On m’a aussi demandé si il n’aurait pas suffit de déménager dans un coin de Grande Bretagne plus accueillant. On y a pensé, brièvement. Déjà, il est beaucoup plus facile et rapide d’aller à Londres depuis le Pas de Calais que depuis certains comtés anglais. Et même si on trouve un endroit où les habitants sont accueillants et ouverts, la loi sera la même dans tout le pays. Le brexit s’appliquera partout, les conséquences économiques seront les mêmes partout, que les voisins soient sympas ou pas. Quand je regarde l’état d’épuisement nerveux de mes amis restés là bas, je pleure pour eux. Je ne sais pas comment j’aurais tenu. Ils sont bringuebalés jour après jour entre espoirs que le brexit soit annulé et terreurs face aux conséquences d’un no deal. Pour chaque petit pas en faveur de leurs droits, ils se prennent une nouvelle révélation catastrophique sur les implications du settle status qu’on leur impose. Ça fait bientôt trois ans qu’on joue avec leur vie comme ça. Ils n’ont toujours aucune idée de ce qu’ils vont devenir.

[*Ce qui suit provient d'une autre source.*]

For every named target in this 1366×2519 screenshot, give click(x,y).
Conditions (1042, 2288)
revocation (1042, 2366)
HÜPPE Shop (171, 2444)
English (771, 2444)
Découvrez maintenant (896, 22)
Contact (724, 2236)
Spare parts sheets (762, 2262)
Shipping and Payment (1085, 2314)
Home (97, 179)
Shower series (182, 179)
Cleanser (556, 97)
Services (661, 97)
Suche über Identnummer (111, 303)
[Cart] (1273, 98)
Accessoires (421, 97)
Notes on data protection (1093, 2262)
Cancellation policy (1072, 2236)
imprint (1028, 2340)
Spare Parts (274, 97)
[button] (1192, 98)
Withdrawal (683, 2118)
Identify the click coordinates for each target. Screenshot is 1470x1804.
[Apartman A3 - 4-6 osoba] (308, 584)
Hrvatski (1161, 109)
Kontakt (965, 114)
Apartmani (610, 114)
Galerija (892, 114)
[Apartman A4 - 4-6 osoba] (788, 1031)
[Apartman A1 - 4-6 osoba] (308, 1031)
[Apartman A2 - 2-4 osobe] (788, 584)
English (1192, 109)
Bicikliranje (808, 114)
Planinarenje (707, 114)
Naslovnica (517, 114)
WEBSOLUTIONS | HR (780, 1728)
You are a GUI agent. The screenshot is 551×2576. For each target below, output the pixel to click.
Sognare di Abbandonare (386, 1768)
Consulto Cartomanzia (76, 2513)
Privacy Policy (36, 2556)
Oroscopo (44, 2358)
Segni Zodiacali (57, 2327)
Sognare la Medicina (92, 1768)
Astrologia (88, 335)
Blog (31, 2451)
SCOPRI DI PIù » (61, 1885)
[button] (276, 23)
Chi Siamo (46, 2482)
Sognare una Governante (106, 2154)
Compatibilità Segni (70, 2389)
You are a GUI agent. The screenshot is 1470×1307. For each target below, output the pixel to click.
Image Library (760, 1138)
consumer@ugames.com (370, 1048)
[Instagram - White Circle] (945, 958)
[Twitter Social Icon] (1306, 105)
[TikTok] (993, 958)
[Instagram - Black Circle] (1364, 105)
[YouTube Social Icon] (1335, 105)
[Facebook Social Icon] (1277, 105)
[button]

Alors des regrets? Hell no!

Tant que j’y suis, je précise à d’éventuels partisans du frexit qui viendraient faire campagne dans les environs que j’ai déjà tout entendu. Sauf que maintenant, je n’ai plus peur qu’on me foute dehors, j’ai des preuves anglaises que leurs idées sont aussi stupides que suicidaires et je suis beaucoup moins patiente. Maintenant, je mords.